Fais pas ci, fais pas ça (/fr/; 'Don't do this, don't do that') is a French television series created by Anne Giafferi and Thierry Bizot for France Télévisions, starring Valérie Bonneton, Isabelle Gélinas, Bruno Salomone and Guillaume de Tonquédec. The comedy series debuted on 8 September 2007 on France 2; after nine seasons, the final episode aired on 22 February 2017. In 2020 and 2024, two additional special episodes aired in December for the Christmas season.

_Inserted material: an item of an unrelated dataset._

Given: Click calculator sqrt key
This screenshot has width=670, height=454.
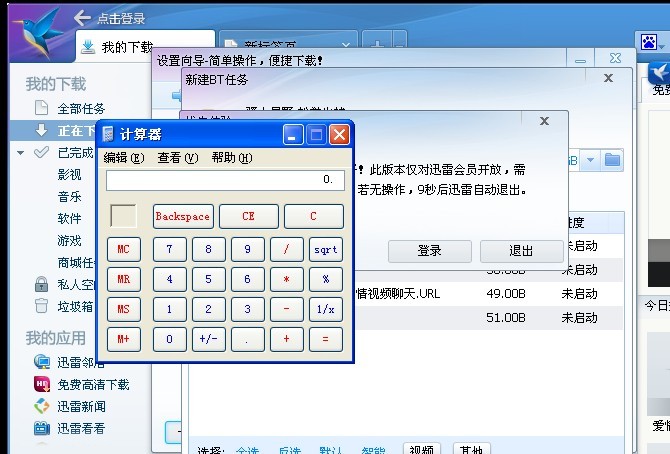Looking at the screenshot, I should click(x=326, y=250).
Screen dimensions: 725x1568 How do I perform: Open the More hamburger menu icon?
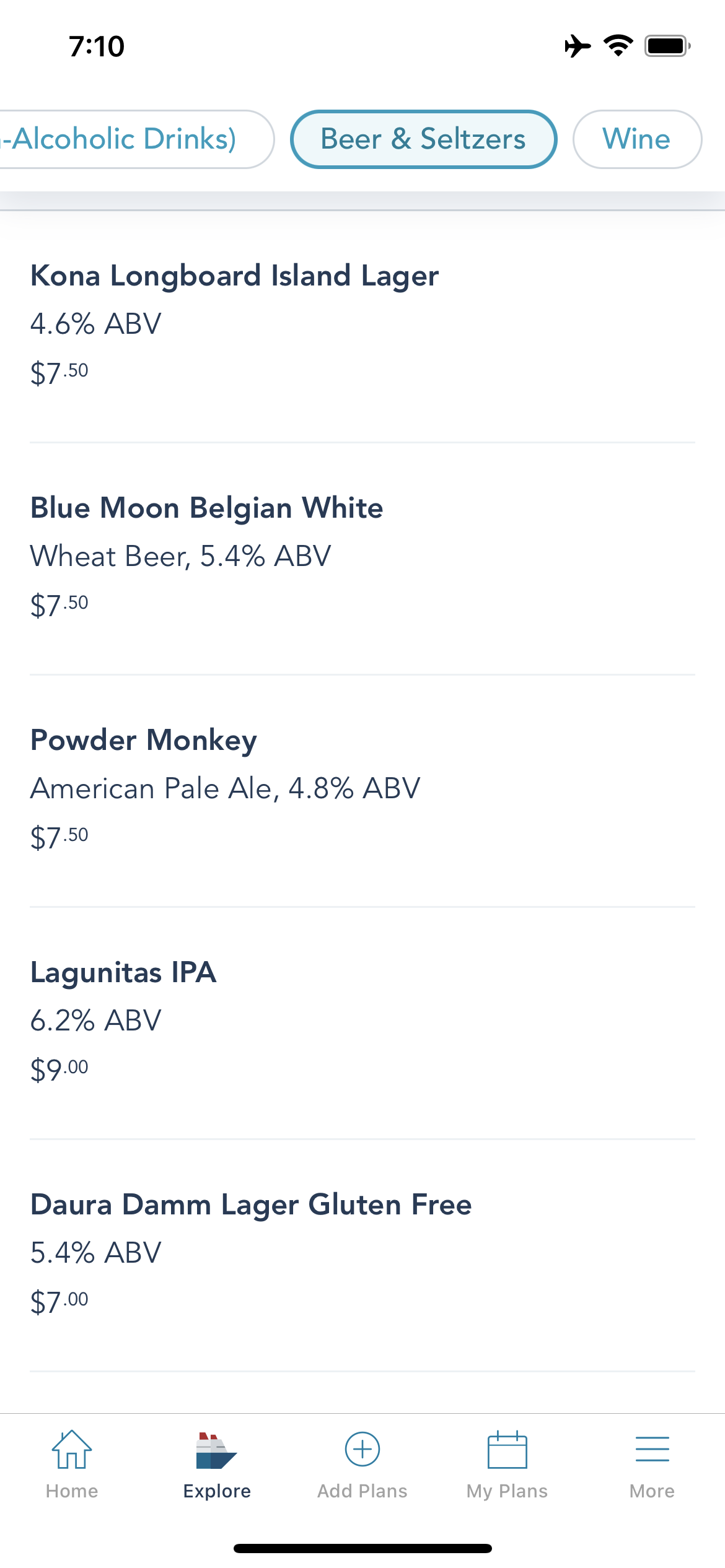pos(652,1449)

The series is set in the Parisian suburb of Sèvres, following two neighbouring families raising their children, one conservatively (Lepic), one liberally (Bouley). The series was met with wide popular success and critical acclaim, reaching cult status in France. Ahead of the last episode airing, Le Monde wrote "it will not be easy to say goodbye."

== Cast ==
=== Main characters ===

| Actor/Actress | Characters | Seasons |
| Bruno Salomone | Denis Bouley | season 1 — 9 |
| Isabelle Gélinas | Valérie Bouley | season 1 — 9 |
| Guillaume de Tonquédec | Renaud Lepic (and his half-brother Daniel) | season 1 — 9 (season 3) |
| Valérie Bonneton | Fabienne Lepic | season 1 — 9 |
| Yaniss Lespert | Christophe Lepic | season 1 — 9 |
| Tiphaine Haas | Soline Lepic | season 1 — 9 |
| Alexandra Gentil | Tiphaine Kalamian | season 1 — 9 |
| Cannelle Carré-Cassaigne | Charlotte Lepic | season 1 — 9 |
| Lilian Dugois | Eliott Bouley | season 1 — 9 |
| Timothée Kempen Hamel | Lucas Lepic | season 1 — 9 |
| Myrtille Gougat | Salomé Bouley | season 3 — 9 |
| Martin and Louis Launay | Kim Lepic | season 7 — 9 |

=== Supporting characters ===

| Actor/Actress | Characters | Seasons |
| Olivier Perrier | Denis' father | season 1 — 7 |
| Dominique MacAvoy | Solange, Denis' mother | season 1 — 7 |
| Cécile Rebboah | Corinne, Valérie's best friend | season 2 — 9 |
| André Manoukian | Thierry Kalamian, Valérie's former husband, Tiphaine's father | season 2 — 9 |
| Augustin Ruhabura | Priest | season 2 — 3 |
| Norbert Ferrer | Manu, server | season 2 — 3, 7 |
| Pierre Vernier | Jean Lepic, Renaud's father | season 3 — 6 |
| Hélène Vincent (season 3) Claire Nadeau season 6 | Marie-Françoise Lepic, Renaud's mother | season 3 — 6 |
| Isabelle Nanty | Christiane Potin | season 3 — 9 |
| Zakariya Gouram | Malek Benhassi, Renaud's senior | season 3 — 5 |
| Vincent Winterhalter | Jean-Claude, Sèvres mayor | season 3 — 7 |
| Eva Darlan | Monique, Valérie's mother | season 3 — 8 |
| Muriel Combeau | Samantha, Valérie's senior | season 3 — 6 |
| Frédérique Bel | Tatiana Lenoir | season 4 — 6 |
| Patricia Franchino | Marie-Annick, Renaud's sister | season 4 — 6 |
| Claire Magnin | Gisèle, Fabienne's colleague and friend | season 4 — 7 |
| Corinne Masiero | Solange, Fabienne's sister | season 4 — 8 present |
| Stéphane de Groodt | Pierre-Henrik Delage, head hunter | season 6 — 7 |
| Stéphan Wojtowicz | Jean-Pierre, editor-in-chief of Télé Hauts-de-Seine | season 6 — 7 |
| Benoît Michel | F-X, Soline's boyfriend | season 6 — 9 |

===Guest actors===
- Anne Benoît as Andrée (2 episodes)
- Arielle Dombasle as Herself (1 episode)
- Arnaud Ducret as Michel (1 episode)
- Catherine Benguigui as The ANPE employee (1 episode)
- Charlie Dupont as Loïc Leguédec (2 episodes)
- Émilie Gavois-Kahn as Mika (1 episode)
- François Morel as Monsieur Ballud (1 episode)
- Helena Noguerra as Child psychiatrist (3 episodes)
- Lannick Gautry as Benoit (1 episode)
- Lionel Abelanski as The gynecologist (1 episode)
- Marie-Christine Adam as The owner (1 episode)
- Marie-Hélène Lentini as Madame Descato (2 episodes)
- Michaël Abiteboul as Pedro (1 episode)
- Naveen Polishetty as Rushik Sanghvi (2 episodes)
- Jean-Baptiste Shelmerdine as Olaf (1 episode)
- Philippe Nahon as Gérard (1 episode)
- Sophie Mounicot as Madame Didier (1 episode)
- Sylvie Testud as Sylviane Chinsky (1 episode)

==Media adaptations==
The TV show was adapted into a comic book by Philippe Bercovici and Dal.